For floating point types, smaller types mean less precision in representation.

The bits that make up a floating point value in computer internals are used to represent the "sign", the fraction" and the "exponent" -- basically the parts of a number in scientific notation (eg -1.234E10) only in binary.

type | size | faction | exponent |
---|---|---|---|

real / float4 | 4 bytes | 23 bits | 8 bits |

double precision / float8 | 8 bytes | 52 bits | 11 bits |

The real world precision of a floating point number depends on the magnitude of the exponent. If the exponent is one, then float4 data can be represented with perfect fidelity between the numbers of -2^23 and 2^23 (±8388608). That's a lot of fidelity!

## Variable Sized Numbers

Numbers are supposed to go on forever, but the two categories of types we have talked about have both finite ranges and finite precisions. In return, they offer fixed storage size and fast calculation.

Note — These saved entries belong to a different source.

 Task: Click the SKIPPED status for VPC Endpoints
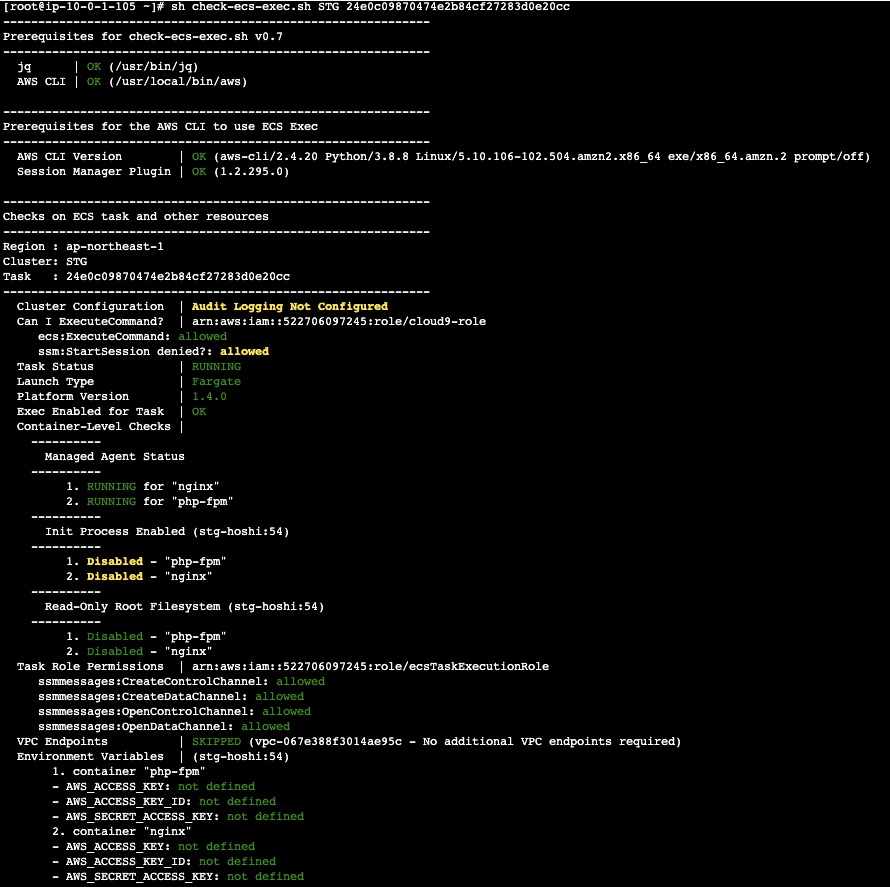pos(216,741)
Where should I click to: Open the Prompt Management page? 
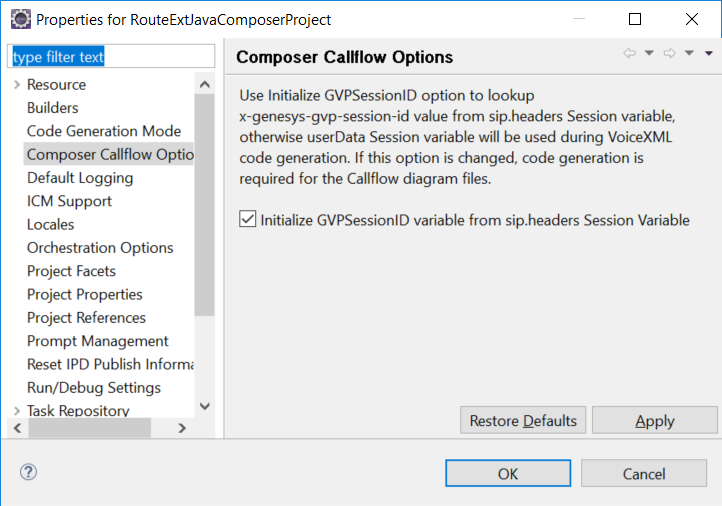(x=98, y=341)
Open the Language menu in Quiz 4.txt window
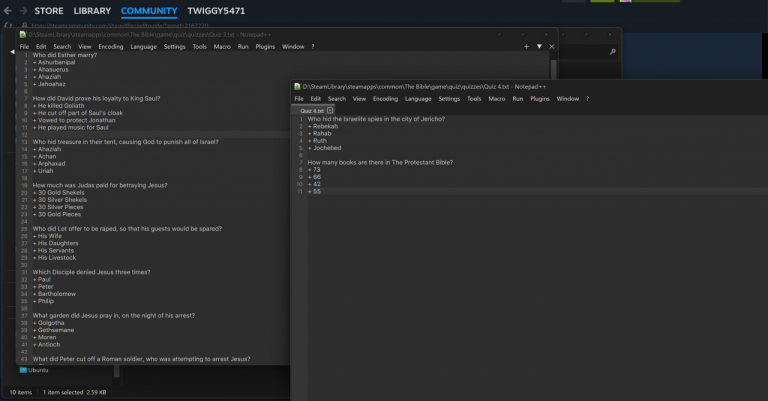 (418, 99)
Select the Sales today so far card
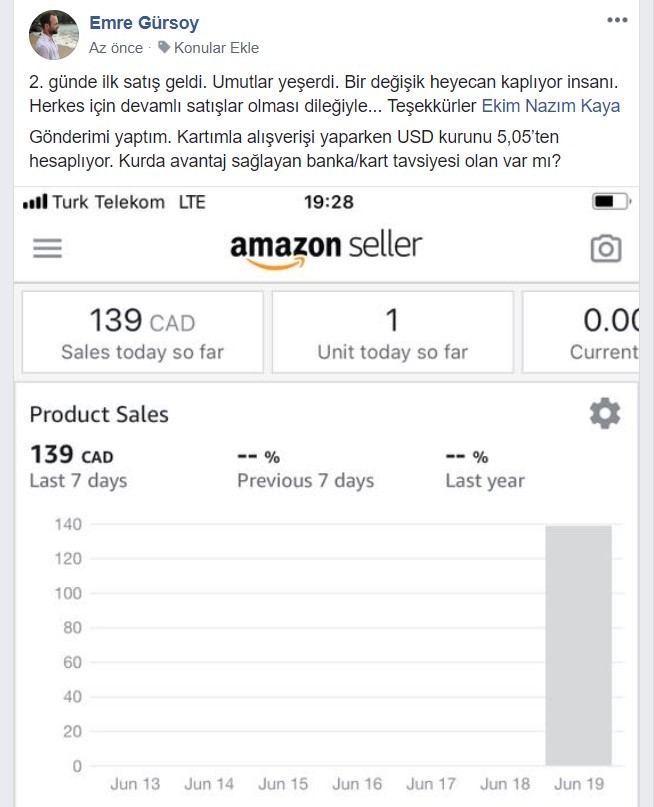Image resolution: width=654 pixels, height=807 pixels. tap(143, 332)
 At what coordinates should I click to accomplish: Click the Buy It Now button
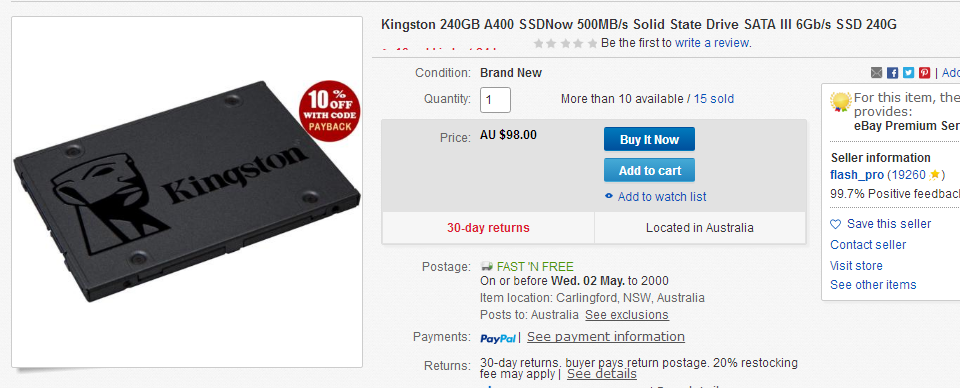pyautogui.click(x=650, y=139)

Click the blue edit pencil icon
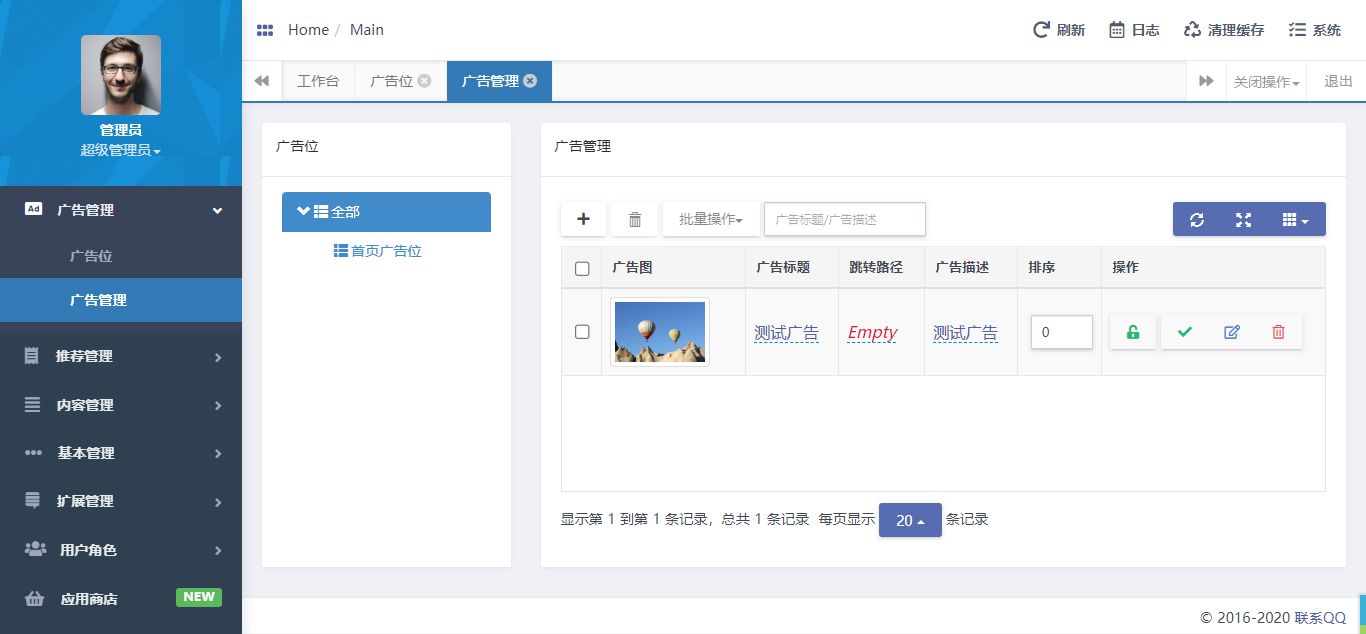1232,332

What about those who need to potentially exactly represent any number and
calculate with them without loss of precision? For those people there is
`numeric`

.

The `numeric`

type gets its awesome power by being a "variable length type"
(short-handed some times as "varlena"). Other varlena types include `text`

/
`varchar`

(can be any length), `bytea`

(can be any length) and the PostGIS
`geometry`

and `geography`

types.

The storage requirement for a `numeric`

is two bytes for each group of four
decimal digits, plus three to eight bytes overhead. So a minimum of five bytes,
even for something as simple as "1". A number like 4 billion, which fits within
4 bytes as an `integer`

takes 9 bytes as a `numeric`

.

Computation also takes longer with numeric values, though it is still exceedingly fast. Let's run a division on and then sum up 10 million numbers:

```
-- Takes 5 seconds
SELECT sum(a::float8 / (a+1)::float8)
FROM generate_series(1, 10000000) a;
-- Takes 15 seconds
SELECT sum(a::numeric / (a+1)::numeric)
FROM generate_series(1, 10000000) a;
```

## Rounding and Representation

People have a very Dr. Jekyll and Mr. Hyde attitude towards precision and calculations. On the one hand, they can be pretty blasé about precision:

```
SELECT 3.0::float8 * (1.0/5.0);
0.6000000000000001
```

"Oh, that's fine, I'll just round everything for display!"

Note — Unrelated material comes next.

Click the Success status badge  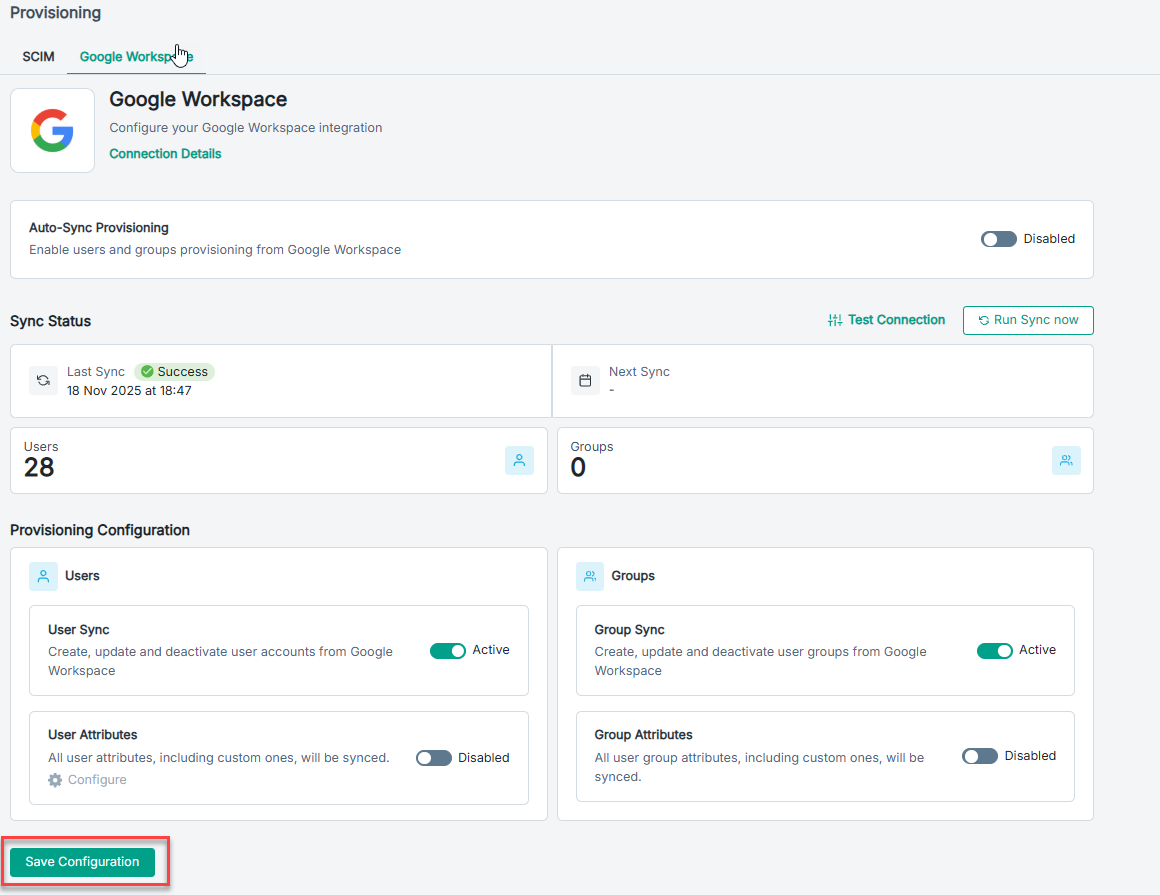click(174, 372)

But inevitably the result finds its way into some other process and suddenly people get very angry:

```
SELECT 3.0::float8 * (1.0/5.0) <= 0.6;
f
```

"Why is this **stupid database** returning the wrong answer for a **trivial math
expression**!"

Harsh reactions about small deviations in calculations and properly rounded
representations are particularly acute when the system is dealing with
**money**. Exact math yields exact results.

```
SELECT 3.0::numeric * (1.0/5.0);
0.600000000000000000000
```

For this reason the PostgreSQL documentation explicitly recommends:

If you require exact storage and calculations (

such as for monetary amounts), use the numeric type.

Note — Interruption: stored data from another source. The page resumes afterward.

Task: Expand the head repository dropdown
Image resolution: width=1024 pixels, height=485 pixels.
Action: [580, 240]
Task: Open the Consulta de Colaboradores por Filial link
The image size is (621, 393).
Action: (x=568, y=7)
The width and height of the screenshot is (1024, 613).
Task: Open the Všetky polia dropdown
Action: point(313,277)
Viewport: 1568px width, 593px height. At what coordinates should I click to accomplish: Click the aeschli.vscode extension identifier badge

The rounding behavior of the `numeric`

type is "away from zero", while the
rounding behavior of `double precision`

and `float`

are "towards the nearest
even value".

```
SELECT x,
round(x::numeric) AS num_round,
round(x::double precision) AS dbl_round
FROM generate_series(-3.5, 3.5, 1) as x;
```

```
x | num_round | dbl_round
------+-----------+-----------
-3.5 | -4 | -4
-2.5 | -3 | -2
-1.5 | -2 | -2
-0.5 | -1 | -0
0.5 | 1 | 0
1.5 | 2 | 2
2.5 | 3 | 2
3.5 | 4 | 4
```

## At the Terminal Prompt

When working at the terminal prompt, it's hard to tell what you're going to get when you type "4.5", but we can see from the rounding behavior that it's a numeric, because it rounds away from zero.

```
SELECT round(-4.5);
-5
```

We have to be explicit about type in order to get a floating point number that rounds towards the even value.

```
SELECT round(-4.5::float8);
-4
```

## Conclusions

- Choosing the right data type can have a big effect on storage overhead! The smallest types can use as little as 25% of the storage used by the largest, for the same values.
- Choosing the right data type can have a critical effect on correctness! Make sure you know how you are going to be calculating with these values, and what your organizational tolerance for imprecision is.
- Choosing the right data type can have an effect on performance! Exact math can be many times slower than ordinary calculation, so be prepared to pay a price when using exact types.